The Red Sox aren’t above adapting on the fly.
Will Middlebrooks smacked a bases-clearing double in the ninth inning of Thursday’s game to lift the Red Sox to a 4-3 win over the Rays. He stepped up to the plate in the 10th inning of Friday’s game with a chance to play hero again, and he bunted.
Middlbrooks, who dug in with runners at first and second and no outs, dropped down a sacrifice bunt to move Pedro Ciriaco — who pinch ran for David Ortiz — to second base and Dustin Pedroia to third base. The bunt paved the way for Jonny Gomes’ game-winning sacrifice fly two batters later — after Stephen Drew was intentionally walked — and further verified that the Red Sox’ No. 1 priority is winning ballgames.
Never before had Middlebrooks been asked to drop down a sac bunt in a big league ballgame, but just as John Farrell said following the Red Sox’ first ninth-inning come-from-behind victory on Thursday, there’s a first for everything.
“What we’ve seen is he’s a very good athlete. He’s got good hand-eye coordination. Knowing that it wasn’t part of his game as an offensive player, still I thought the game situation called for it,” Farrell told reporters following Friday’s 3-2, extra-inning win. “He executed it perfectly. … Just gave him a heads up that it may be coming. In the 1-0 situation, knowing they’d have to throw him a strike, it was the pitch that he did a very good job with.”
Farrell’s decision to have Middlebrooks bunt was surprising.
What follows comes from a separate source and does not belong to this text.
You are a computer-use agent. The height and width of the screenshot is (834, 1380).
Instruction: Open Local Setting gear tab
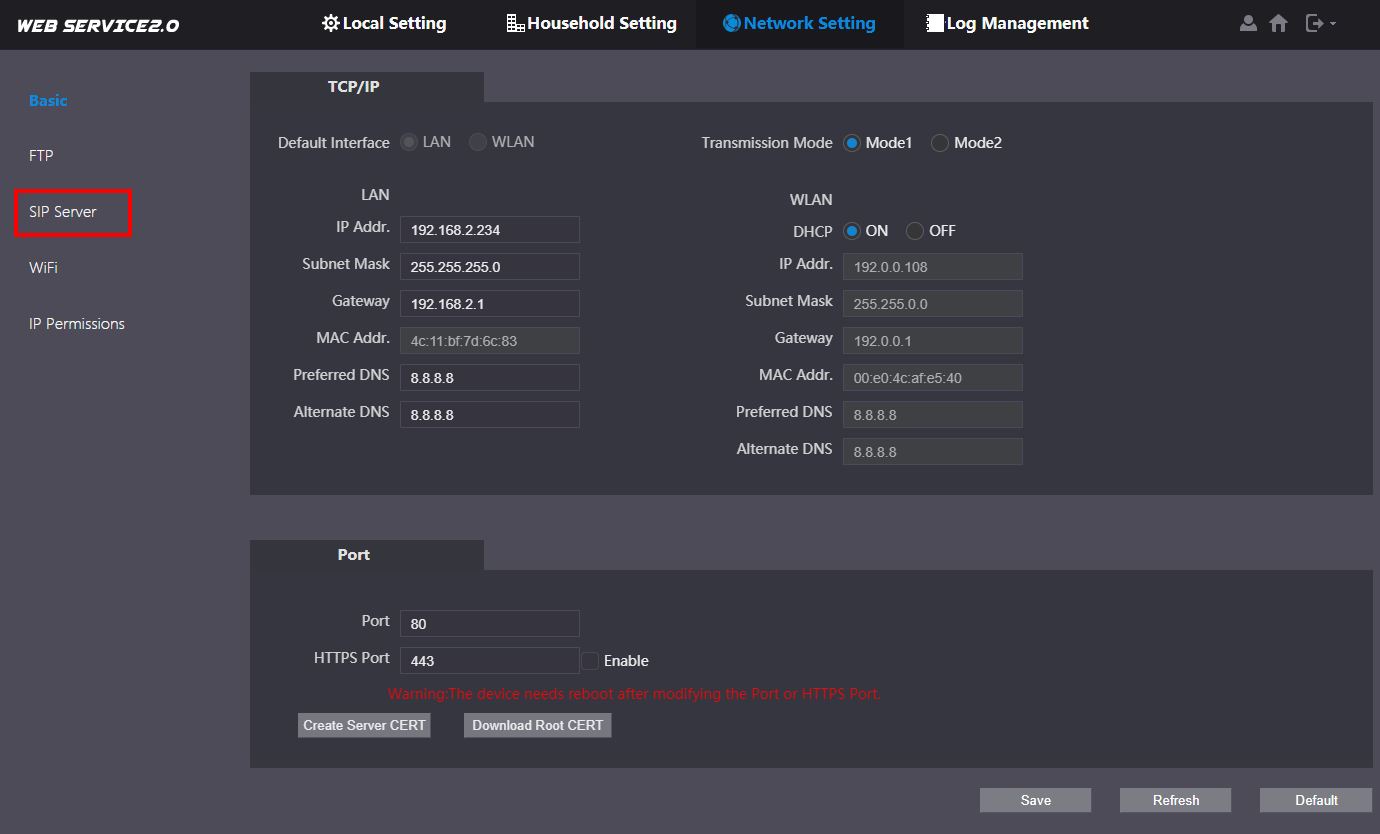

Middlebrooks came through in the clutch on Thursday, he has been making strides offensively of late, and Farrell has shown reluctance in the past to take the bat out of his hot hitters’ hands.
The Red Sox trailed 3-2 in Saturday’s game against the Blue Jays when Middlebrooks led off the ninth inning with a double. Instead of trying to bunt Middlebrooks over with Stephen Drew at the plate, thus putting the tying run 90 feet away with one out, Farrell opted to let Drew swing away. Drew ended up lining out, Daniel Nava flied out and Jacoby Ellsbury grounded out to end the game. Some second-guessing ensued, but Farrell was steadfast in his decision to let Drew take his cuts.
Friday’s decision came in a much different situation, of course, as the game was tied and the successful bunt moved two runners into scoring position with one out. But Farrell easily could have given in to the temptation to see what Middlebrooks could do for an encore, especially since a big inning wasn’t outside the realm of possibility after the first two hitters reached. Farrell didn’t give in, though, and the Red Sox have a win to show for it.
Farrell isn’t the only one who adapted. If Middlebrooks — who despite going 0-for-4 on Friday hit a deep fly ball to the warning track in the fourth inning — wanted to see if he could be the hero two nights in a row, who would blame him? Instead, the 24-year-old more than willingly accepted the situation.
“I came up and [third base coach Brian Butterfield] came up and talked to me,” Middlebrooks told reporters. “They had a pitching visit, I told him, ‘If you want to give it to me I can get it down.’ They didn’t give it to me first pitch, second pitch they gave it to me and I got a good pitch to do it on.”
A single, walk, bunt, intentional walk, sac fly sequence — or, in other words, station-to-station baseball at its finest — hardly contains the drama of a three-run double in a two-run ballgame. It can still yield the same winning result, though, and it’s obvious that’s all the Red Sox cared about.